— Task directions —
Rewrite the records as a numbered list, starting at the line that contains "Where should I" and ending after the line that contains "[x=488, y=594]", with blank lines left out. Leave the pictures out of the answer.

— Records for this task —

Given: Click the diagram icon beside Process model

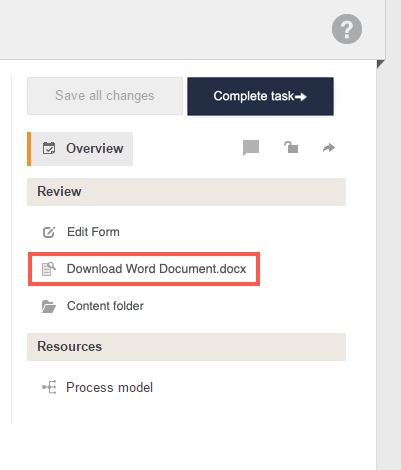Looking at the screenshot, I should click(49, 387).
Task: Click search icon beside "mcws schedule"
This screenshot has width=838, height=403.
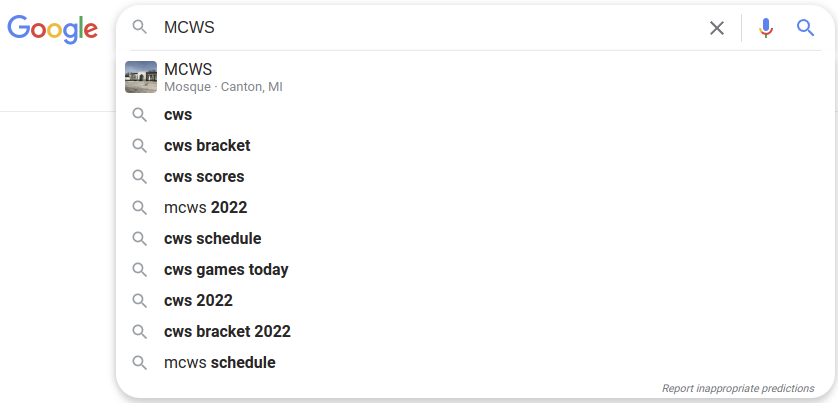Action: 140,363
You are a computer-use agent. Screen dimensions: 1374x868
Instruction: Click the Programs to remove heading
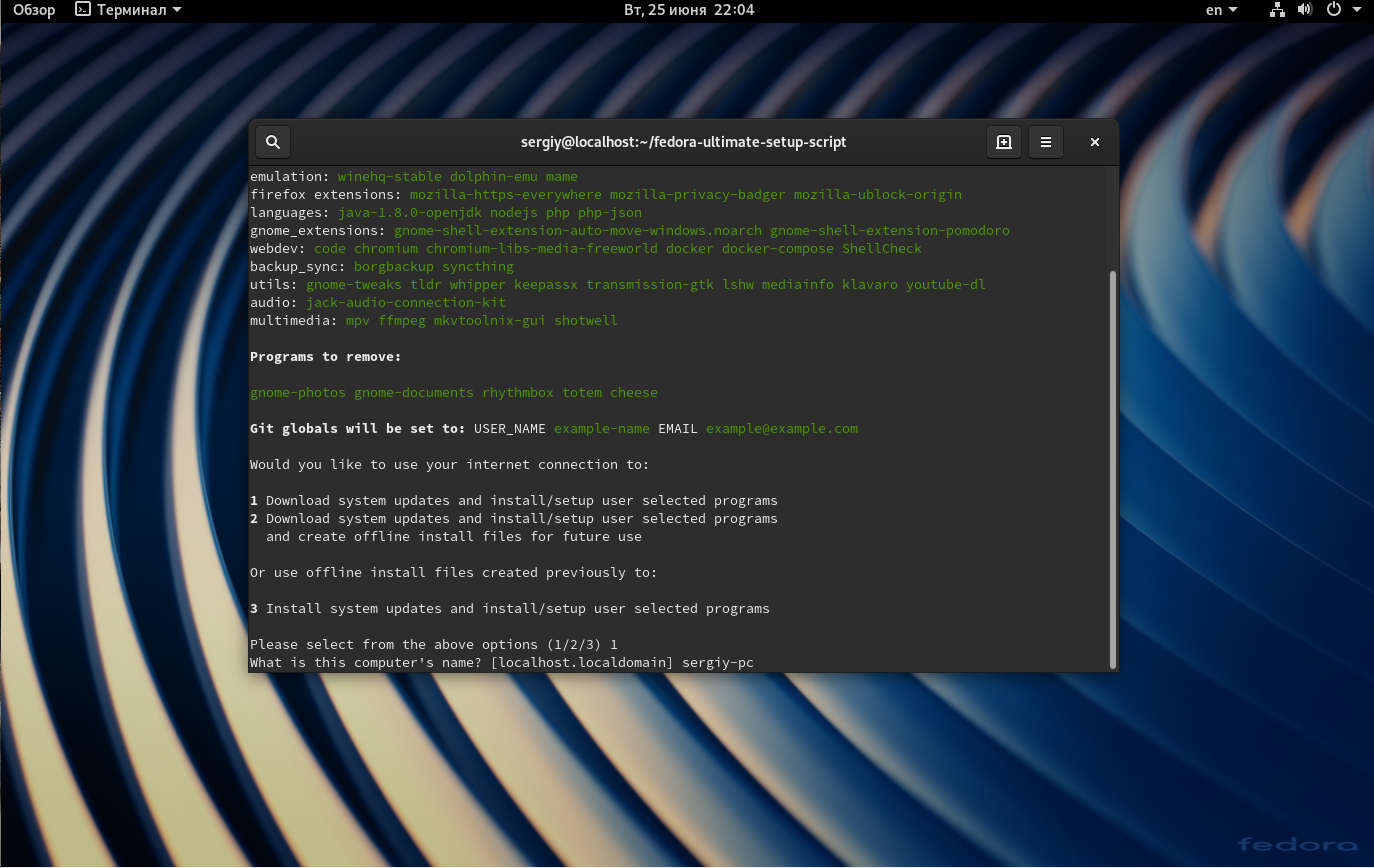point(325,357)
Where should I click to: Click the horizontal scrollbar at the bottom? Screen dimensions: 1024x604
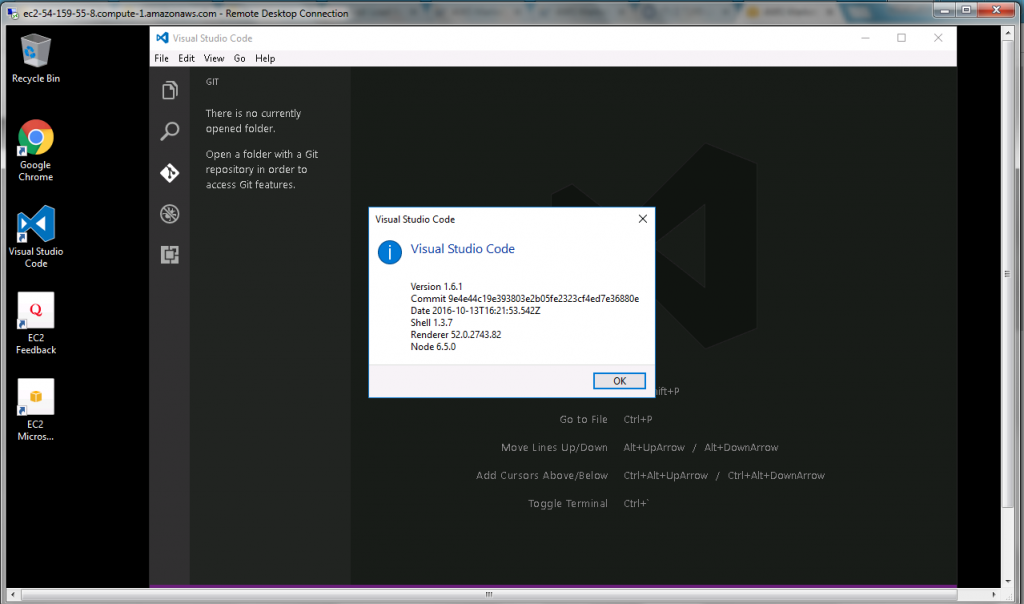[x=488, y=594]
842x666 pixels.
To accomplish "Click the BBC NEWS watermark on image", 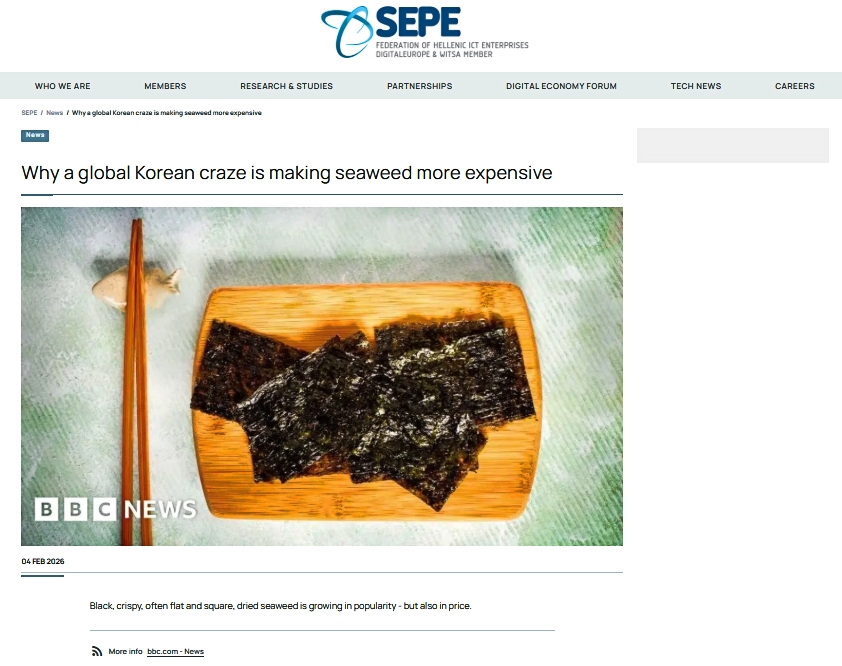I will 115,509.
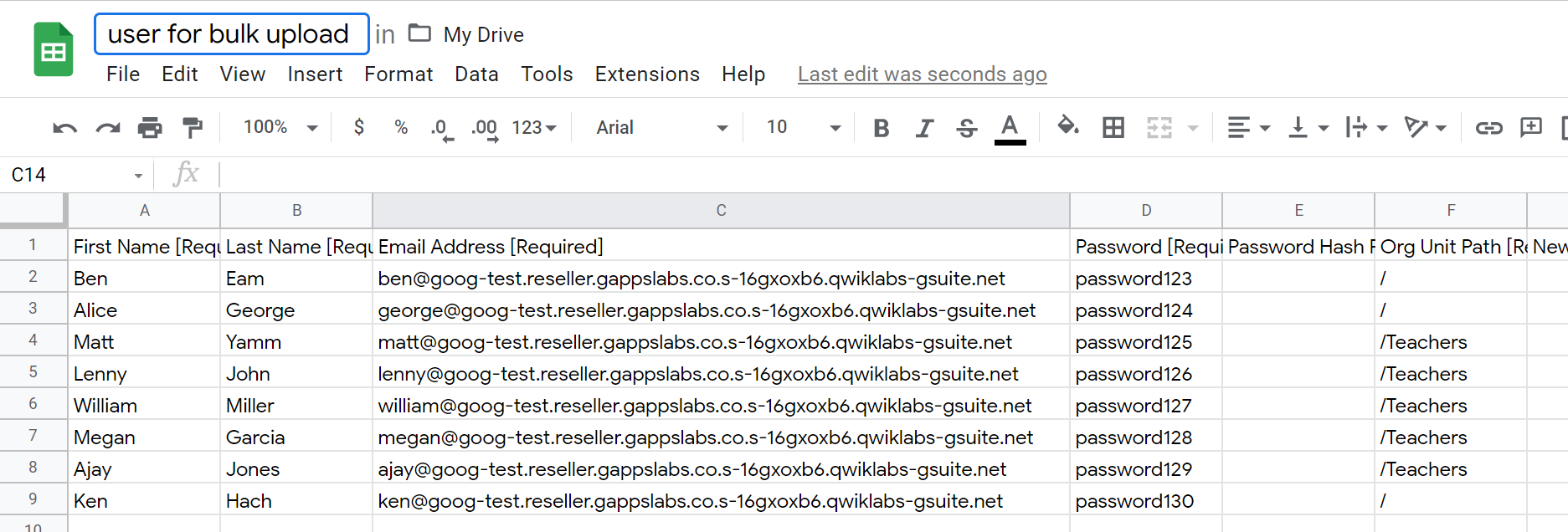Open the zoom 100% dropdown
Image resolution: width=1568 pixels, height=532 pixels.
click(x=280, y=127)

— Task response —
1. Where should I click to: Click the horizontal scrollbar at the bottom? Screen dimensions: 1024x604
2. [x=488, y=594]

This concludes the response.